The PWA cannot be understood solely for its material benefits, however. Ickes, his subordinates, and especially the civil engineers who staffed the institution all traded on their own vision of political economy, their own ideology, and their own plan for action, rooted within the mainstream of New Deal policies. In every way, the PWA was an equal contender to the WPA.
The PWA’s Economic Theory
The vision of political economy that the PWA’s administrators shared was broadly in sync with a variety of economic theories shared by the New Deal Left. They embraced a relatively loose understanding of countercyclical action that in 1935 had yet to be transformed by the theories of John Maynard Keynes. They admired the Soviet Union’s Five-Year Plans that had achieved rapid industrialization and modernization. They were convinced that economic planning was the solution to the Great Depression.46 The common thread was an understanding of the Great Depression as a crisis primarily in production, and only secondarily in consumption.47
From the perspective of PWA administrators, industrial corporations had overproduced in the 1920s, especially in the realm of capital goods. Supplies used to construct new factories, railroads, and highways—all the goods needed for an expanding economy—were left on the sidelines without sufficient buyers. When demand for these goods failed to clear the market, a glut produced paralysis in the core sectors of the economy. Producers sat on overpriced stocks of material and then slashed production in response. The glut led them to stave off restarting production even when the economy started to improve. The economy was experiencing a “demand crisis” to which the only effective response was government purchasing to stimulate demand. Contracts for public works construction increased the demand for raw materials.
In contrast to the proposals of the WPA, the PWA would create jobs indirectly, “bubbling up” from the foundations of the American economy.
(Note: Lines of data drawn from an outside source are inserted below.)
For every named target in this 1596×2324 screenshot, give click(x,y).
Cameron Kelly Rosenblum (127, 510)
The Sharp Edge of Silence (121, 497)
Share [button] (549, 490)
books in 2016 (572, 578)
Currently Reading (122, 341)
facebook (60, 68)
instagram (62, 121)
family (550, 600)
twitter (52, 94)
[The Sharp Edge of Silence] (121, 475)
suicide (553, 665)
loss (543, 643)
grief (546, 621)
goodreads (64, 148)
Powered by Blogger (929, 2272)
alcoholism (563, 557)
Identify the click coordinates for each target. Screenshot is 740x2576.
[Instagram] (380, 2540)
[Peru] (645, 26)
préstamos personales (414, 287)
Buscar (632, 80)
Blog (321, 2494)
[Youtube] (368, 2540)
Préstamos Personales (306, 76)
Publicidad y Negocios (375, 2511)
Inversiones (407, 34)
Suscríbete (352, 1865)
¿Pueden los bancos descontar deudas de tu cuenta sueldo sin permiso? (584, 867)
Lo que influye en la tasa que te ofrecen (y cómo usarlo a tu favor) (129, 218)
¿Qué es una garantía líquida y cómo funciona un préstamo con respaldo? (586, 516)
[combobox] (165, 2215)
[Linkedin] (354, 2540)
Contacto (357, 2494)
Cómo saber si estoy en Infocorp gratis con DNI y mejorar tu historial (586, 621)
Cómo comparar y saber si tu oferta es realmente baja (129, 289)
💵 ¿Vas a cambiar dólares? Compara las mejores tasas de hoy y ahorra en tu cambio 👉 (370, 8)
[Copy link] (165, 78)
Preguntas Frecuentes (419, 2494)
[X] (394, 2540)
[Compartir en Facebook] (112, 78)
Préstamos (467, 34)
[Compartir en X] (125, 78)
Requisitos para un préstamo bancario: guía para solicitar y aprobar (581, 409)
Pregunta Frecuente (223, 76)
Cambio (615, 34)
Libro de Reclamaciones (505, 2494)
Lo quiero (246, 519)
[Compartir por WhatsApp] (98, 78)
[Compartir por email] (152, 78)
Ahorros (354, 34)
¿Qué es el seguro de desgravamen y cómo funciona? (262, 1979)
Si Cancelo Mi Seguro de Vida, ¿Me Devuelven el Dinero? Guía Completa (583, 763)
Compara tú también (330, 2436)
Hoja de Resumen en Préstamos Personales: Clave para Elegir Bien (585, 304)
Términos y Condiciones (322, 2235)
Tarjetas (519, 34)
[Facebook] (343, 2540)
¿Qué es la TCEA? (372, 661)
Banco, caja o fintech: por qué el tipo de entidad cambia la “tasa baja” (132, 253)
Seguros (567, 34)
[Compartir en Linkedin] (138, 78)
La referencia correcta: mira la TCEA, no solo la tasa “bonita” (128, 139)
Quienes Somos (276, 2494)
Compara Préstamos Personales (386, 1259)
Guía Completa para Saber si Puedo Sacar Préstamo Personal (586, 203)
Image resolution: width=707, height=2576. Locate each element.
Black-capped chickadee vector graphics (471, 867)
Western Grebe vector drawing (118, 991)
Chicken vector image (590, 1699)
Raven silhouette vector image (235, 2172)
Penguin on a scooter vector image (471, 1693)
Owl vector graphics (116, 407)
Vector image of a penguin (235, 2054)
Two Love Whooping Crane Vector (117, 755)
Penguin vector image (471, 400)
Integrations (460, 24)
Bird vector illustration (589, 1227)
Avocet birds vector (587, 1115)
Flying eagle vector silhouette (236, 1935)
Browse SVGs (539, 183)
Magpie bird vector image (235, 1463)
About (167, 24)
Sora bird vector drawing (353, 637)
As Ickes wrote, “Who is to say which is the more important—the laborer who pours the cement at the dam, the one who digs the limestone in the quarry, or the one who hauls the finished product? … In all three cases they are usually workmen who, if not for the PWA program, would be unemployed.… PWA is giving employment all down the line and any distinction between direct and indirect labor is both misleading and unimportant.”48
In addition to this immediate, countercyclical recovery effect, the PWA experts hoped that public works would also advance a different kind of public intervention into the economy: long-term economic planning led by government agencies whose actions would produce new avenues for growth and smooth out the business cycle.49 In the minds of PWA experts, public works would be both economically progressive and fiscally prudent.
The PWA’s “National Construction Plan” exemplifies the theory. It characterizes the Great Depression as primarily a failure in the construction market: “From 1925 through 1929 total dollar volume of annual construction was within the range of $[11 billion] to $[13 billion]…. It is estimated that private construction at the present time is at the rate of $[2.5 billion] to [3 billion] a year.”50 To reverse this trend, the PWA advocated boosting production, rather than enhancing consumer demand—“a government program of $[5 billion] a year would bring the total construction volume to the figure mentioned about as representing an adequate amount of construction to give a volume of employment equal to that prevailing from 1925–1929.”51 The emphasis here is on the material factors, the volume of construction, the works themselves, as the key factors driving the economy.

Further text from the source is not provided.